Under Jagmeet Singh, New Democrats have never been more obsolete, or more unnecessary. They’ve been outflanked on the left by Justin Trudeau’s cartoonishly progressive government, while Pierre Poilievre’s Conservatives have persuaded workers and young people to join their side, leaving Singh to sound ever more ridiculous, as he talks like his ascension to the prime minister’s office is all but imminent.

It would be hard to imagine that Singh truly believes his own hype, but that doesn’t stop him from hyping away. After barely holding on to a seat in Winnipeg during byelections on Monday, edging out the Conservatives, and finishing third in a Montreal riding, where the Tories placed fourth, Singh repeated the claim that only the NDP can “stop” the Conservatives in the next election.

“We have shown you that when we fight, we can win,” Singh said Tuesday, trying to spin the previous night’s results as proof the next federal election is a choice between the NDP and the Tories.

Unfortunately for him, it is all paper in the wind.

Yes, the NDP won in the Winnipeg riding of Elmwood-Transcona, but Poilievre’s Conservatives closed the gap, from losing by over 20 points in 2021 and by eight points in 2019, to just under four per cent. In fact, the outcome Monday was much closer to the vote share during the Harper years. (I went to high school in that riding, and have many friends and family who still live there. It is an area of Winnipeg particularly rich with working-class conservatives of the sort Poilievre has been courting, along with the NDP loyalists Singh has been losing.)

As for the Montreal riding, the NDP and Tories placed exactly as they did in the past election, third and fourth.

Again, Singh must know that the words coming out of his mouth do not match reality, and that his performance would make Winston Smith’s superiors in Orwell’s Ministry of Truth blush.

A certain level of awareness that he is peddling nonsense would at least explain that as soon as Singh said he “ripped up” the supply-and-confidence agreement he had with the governing Liberals, he pieced it back together and hoped no one would notice.

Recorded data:
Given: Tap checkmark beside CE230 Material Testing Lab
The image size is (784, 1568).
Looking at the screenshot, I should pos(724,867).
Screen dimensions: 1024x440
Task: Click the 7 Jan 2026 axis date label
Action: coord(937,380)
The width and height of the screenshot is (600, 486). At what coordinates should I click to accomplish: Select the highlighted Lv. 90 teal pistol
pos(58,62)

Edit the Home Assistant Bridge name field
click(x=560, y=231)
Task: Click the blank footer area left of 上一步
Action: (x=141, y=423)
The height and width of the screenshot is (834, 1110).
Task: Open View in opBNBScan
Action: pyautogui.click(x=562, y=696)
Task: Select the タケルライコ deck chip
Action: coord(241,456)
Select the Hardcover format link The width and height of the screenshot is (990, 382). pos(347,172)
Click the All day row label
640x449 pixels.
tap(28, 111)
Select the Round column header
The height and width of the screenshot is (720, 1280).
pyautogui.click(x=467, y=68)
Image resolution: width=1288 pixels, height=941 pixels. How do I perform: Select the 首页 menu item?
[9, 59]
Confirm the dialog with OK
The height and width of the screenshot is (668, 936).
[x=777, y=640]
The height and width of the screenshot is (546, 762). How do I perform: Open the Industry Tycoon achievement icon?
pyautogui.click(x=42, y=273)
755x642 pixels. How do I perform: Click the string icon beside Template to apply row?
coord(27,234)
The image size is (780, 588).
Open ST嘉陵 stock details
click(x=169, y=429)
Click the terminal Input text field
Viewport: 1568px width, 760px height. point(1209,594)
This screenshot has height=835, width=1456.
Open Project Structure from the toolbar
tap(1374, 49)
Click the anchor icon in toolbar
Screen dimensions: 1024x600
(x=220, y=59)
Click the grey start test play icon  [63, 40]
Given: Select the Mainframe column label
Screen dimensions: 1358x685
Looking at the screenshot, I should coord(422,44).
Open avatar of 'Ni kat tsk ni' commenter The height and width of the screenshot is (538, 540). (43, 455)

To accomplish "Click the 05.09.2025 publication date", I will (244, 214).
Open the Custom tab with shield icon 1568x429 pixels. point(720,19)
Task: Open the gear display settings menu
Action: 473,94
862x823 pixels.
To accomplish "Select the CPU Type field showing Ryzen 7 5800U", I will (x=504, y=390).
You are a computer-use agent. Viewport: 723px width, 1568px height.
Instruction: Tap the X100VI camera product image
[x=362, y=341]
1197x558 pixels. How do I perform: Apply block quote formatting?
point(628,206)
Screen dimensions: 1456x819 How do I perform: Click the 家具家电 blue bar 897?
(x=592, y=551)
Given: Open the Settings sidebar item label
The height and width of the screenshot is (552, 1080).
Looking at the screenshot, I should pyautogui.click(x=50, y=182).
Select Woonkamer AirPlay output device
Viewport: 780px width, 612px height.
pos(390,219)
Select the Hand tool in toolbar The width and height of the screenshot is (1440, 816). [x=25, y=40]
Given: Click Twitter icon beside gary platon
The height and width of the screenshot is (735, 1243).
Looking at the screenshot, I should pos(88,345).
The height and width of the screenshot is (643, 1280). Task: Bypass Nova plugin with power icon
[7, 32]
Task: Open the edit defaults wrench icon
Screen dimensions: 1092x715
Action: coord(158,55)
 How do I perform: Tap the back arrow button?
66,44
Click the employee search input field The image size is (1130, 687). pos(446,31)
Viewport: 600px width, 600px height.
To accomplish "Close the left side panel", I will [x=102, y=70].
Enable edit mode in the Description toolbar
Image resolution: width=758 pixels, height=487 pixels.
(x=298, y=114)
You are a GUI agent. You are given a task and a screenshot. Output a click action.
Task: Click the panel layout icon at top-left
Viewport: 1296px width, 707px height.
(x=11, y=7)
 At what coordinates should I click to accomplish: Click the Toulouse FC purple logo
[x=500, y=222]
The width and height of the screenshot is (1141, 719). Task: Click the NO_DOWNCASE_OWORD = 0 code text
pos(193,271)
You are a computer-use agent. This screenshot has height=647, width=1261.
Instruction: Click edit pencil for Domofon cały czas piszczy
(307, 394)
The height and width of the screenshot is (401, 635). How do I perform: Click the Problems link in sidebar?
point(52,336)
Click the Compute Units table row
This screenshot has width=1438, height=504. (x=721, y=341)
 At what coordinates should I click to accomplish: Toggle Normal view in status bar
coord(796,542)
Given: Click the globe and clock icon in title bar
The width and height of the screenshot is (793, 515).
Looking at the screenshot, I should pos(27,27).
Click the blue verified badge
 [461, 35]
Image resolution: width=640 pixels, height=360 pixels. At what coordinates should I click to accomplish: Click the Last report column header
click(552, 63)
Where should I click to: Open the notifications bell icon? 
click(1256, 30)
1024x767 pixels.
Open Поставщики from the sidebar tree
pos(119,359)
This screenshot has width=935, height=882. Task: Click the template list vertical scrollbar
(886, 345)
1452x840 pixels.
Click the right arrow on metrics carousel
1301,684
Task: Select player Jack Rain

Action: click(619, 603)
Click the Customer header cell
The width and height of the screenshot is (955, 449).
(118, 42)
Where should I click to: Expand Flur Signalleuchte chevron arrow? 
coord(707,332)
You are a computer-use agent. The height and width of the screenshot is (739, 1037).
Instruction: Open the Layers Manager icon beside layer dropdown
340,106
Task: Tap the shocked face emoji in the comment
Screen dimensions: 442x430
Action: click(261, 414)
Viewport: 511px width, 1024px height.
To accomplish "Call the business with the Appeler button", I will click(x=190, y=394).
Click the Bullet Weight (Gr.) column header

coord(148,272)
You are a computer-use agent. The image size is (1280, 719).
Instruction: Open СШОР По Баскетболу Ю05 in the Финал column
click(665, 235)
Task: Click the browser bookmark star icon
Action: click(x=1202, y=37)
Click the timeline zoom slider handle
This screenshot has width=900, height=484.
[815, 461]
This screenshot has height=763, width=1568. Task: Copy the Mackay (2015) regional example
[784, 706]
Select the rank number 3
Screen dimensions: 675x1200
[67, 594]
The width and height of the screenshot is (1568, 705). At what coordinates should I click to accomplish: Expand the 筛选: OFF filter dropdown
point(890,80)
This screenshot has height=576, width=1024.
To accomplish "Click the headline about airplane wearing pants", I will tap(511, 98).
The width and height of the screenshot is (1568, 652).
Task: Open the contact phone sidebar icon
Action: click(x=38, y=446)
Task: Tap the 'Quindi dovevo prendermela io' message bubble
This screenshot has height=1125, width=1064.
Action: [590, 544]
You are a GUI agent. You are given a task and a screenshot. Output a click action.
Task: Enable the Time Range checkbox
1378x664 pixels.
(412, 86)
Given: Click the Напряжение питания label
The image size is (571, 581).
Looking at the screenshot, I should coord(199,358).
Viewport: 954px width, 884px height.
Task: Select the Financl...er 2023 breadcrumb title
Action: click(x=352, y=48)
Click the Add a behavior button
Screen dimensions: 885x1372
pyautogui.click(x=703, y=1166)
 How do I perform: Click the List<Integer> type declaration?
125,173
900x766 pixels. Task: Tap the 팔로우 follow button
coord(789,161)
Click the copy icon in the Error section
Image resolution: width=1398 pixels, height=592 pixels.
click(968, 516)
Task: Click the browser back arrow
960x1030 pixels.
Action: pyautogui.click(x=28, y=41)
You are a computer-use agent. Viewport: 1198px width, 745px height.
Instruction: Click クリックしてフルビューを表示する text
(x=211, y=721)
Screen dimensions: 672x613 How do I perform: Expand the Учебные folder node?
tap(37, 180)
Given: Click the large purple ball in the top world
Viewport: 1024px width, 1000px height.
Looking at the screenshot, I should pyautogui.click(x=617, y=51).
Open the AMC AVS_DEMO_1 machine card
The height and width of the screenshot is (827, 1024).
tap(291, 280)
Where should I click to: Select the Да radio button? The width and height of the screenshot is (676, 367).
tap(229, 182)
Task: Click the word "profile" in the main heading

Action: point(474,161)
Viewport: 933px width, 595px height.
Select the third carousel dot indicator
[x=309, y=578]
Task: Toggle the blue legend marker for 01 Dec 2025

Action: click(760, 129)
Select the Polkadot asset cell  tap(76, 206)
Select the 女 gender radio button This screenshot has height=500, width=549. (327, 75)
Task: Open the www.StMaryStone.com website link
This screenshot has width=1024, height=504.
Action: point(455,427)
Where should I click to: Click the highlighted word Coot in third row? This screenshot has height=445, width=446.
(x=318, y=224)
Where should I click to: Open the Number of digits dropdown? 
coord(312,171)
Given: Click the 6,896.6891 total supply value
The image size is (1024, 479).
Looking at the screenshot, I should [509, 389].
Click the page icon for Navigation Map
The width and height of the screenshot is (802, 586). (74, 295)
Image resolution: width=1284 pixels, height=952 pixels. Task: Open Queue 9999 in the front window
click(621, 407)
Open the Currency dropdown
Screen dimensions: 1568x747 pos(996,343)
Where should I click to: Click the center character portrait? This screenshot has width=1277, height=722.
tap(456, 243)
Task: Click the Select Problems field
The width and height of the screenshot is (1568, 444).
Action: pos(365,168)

-- Questions to answer --
**A)** Do these statements agree with the column on Jagmeet Singh's NDP? Answer yes or no for each, quoting the column's deciding words. (i) The NDP finished third in the Montreal riding. (ii) In 2021 the Conservatives lost Elmwood-Transcona by about eight points. (iii) Singh spoke about the byelection results on Tuesday.
**B)** Resume the column on Jagmeet Singh's NDP from its last sentence and carry on writing it.

-- Results of the tasks --
**A)**
(i) Yes: "finishing third in a Montreal riding, where the Tories placed fourth."
(ii) No: "from losing by over 20 points in 2021 and by eight points in 2019."
(iii) Yes: "Singh said Tuesday."

**B)**
Two weeks ago, speculation was ripe that the Liberals would now have to negotiate on a case-by-case basis, or risk the government falling on a confidence motion. Parliament really would become unstable, perhaps resembling the Stephen Harper minorities.

When the Conservatives put forward a motion of non-confidence in the Liberals to be voted on next week, which would force an election if passed, Singh said he would vote with the government.

It would have been entirely reasonable to assume such a motion would give the NDP some pause before mindlessly backing Trudeau, especially since the Bloc Québécois indicated it would be voting against the Conservative motion.

After all, the NDP leader said on Sept. 6, when he dramatically announced his separation from the prime minister, that “The Liberals have let people down, they don’t deserve another chance.” He also added, thumping his chest, that the Liberals “cannot stop the Conservatives, but we can.”

Singh was given a chance to demonstrate he meant what he said, only to revert back to his typical strategy.

The NDP leader has, for years, been relentlessly attacking the Liberals and the Conservatives on social media, as if it is those two parties who had an agreement, only to vote with the government on any and all money bills or anything else considered to be a confidence vote.

That fundamental arrangement has not changed, nor have the reasons for it been altered to any significant degree.

On Thursday, Singh explained that his reasoning for voting against the Conservative confidence motion included the fact that the Liberals’ pharmacare bill is still winding its way through the legislative process. If the government fell, that bill would die before becoming law.

The notable thing about that is that pharmacare was one of the chief elements of the supply-and-confidence agreement that the government offered the NDP in exchange for confidence support. And, here is the NDP, some two weeks after supposedly ending the agreement, honouring that very agreement, even after the Bloc’s promise to vote with the Liberals relieved the NDP of responsibility for forcing an election.

Incidentally, the addition of the Bloc Québécois to this little coalition-not-a-coalition has a curious historical element, as somewhere, former Liberal leader Stéphane Dion is looking on in with envy, as Trudeau has succeeded, where he failed, to create a government backstopped by the “socialists” and the “separatists.”

The chances of an election being held as scheduled next October are, again, increasing. When that happens, Singh’s NDP, currently at around 15 or 16 per cent in the polls, will have dutifully fulfilled its obligations to Justin Trudeau and the Liberals.